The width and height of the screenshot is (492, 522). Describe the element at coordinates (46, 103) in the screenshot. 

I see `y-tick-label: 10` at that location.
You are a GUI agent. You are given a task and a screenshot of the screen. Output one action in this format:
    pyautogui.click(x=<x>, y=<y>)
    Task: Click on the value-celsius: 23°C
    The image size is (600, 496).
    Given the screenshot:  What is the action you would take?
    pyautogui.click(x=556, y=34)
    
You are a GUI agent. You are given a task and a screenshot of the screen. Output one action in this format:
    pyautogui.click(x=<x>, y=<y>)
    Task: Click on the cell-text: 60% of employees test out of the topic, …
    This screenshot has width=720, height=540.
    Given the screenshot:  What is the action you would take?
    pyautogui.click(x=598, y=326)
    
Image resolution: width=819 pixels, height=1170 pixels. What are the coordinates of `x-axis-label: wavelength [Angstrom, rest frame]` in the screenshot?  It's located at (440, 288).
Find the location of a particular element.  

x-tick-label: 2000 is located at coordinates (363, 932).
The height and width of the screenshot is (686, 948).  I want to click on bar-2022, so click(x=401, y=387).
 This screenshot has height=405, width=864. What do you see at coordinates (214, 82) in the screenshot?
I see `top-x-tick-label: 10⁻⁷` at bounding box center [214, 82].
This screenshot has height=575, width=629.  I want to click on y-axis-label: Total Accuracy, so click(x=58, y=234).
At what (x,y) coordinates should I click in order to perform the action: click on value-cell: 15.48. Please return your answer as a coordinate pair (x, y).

- **PROBLEM DETAILS**: Rewrite all of the records above with every instance of "GUI agent" replaced by "GUI assistant", leaving everything else unchanged.

- **FINAL ANSWER**:
The width and height of the screenshot is (492, 522). Describe the element at coordinates (46, 103) in the screenshot. 

I see `y-tick-label: 10` at that location.
You are a GUI assistant. You are given a task and a screenshot of the screen. Output one action in this format:
    pyautogui.click(x=<x>, y=<y>)
    Task: Click on the value-celsius: 23°C
    The image size is (600, 496).
    Given the screenshot:  What is the action you would take?
    pyautogui.click(x=556, y=34)
    
You are a GUI assistant. You are given a task and a screenshot of the screen. Output one action in this format:
    pyautogui.click(x=<x>, y=<y>)
    Task: Click on the cell-text: 60% of employees test out of the topic, …
    This screenshot has width=720, height=540.
    Given the screenshot:  What is the action you would take?
    pyautogui.click(x=598, y=326)
    
Image resolution: width=819 pixels, height=1170 pixels. What are the coordinates of `x-axis-label: wavelength [Angstrom, rest frame]` in the screenshot?  It's located at (440, 288).
Find the location of a particular element.  

x-tick-label: 2000 is located at coordinates (363, 932).
The height and width of the screenshot is (686, 948).  I want to click on bar-2022, so click(x=401, y=387).
 This screenshot has height=405, width=864. What do you see at coordinates (214, 82) in the screenshot?
I see `top-x-tick-label: 10⁻⁷` at bounding box center [214, 82].
This screenshot has height=575, width=629.  I want to click on y-axis-label: Total Accuracy, so click(x=58, y=234).
At what (x,y) coordinates should I click in order to perform the action: click on value-cell: 15.48. Please return your answer as a coordinate pair (x, y).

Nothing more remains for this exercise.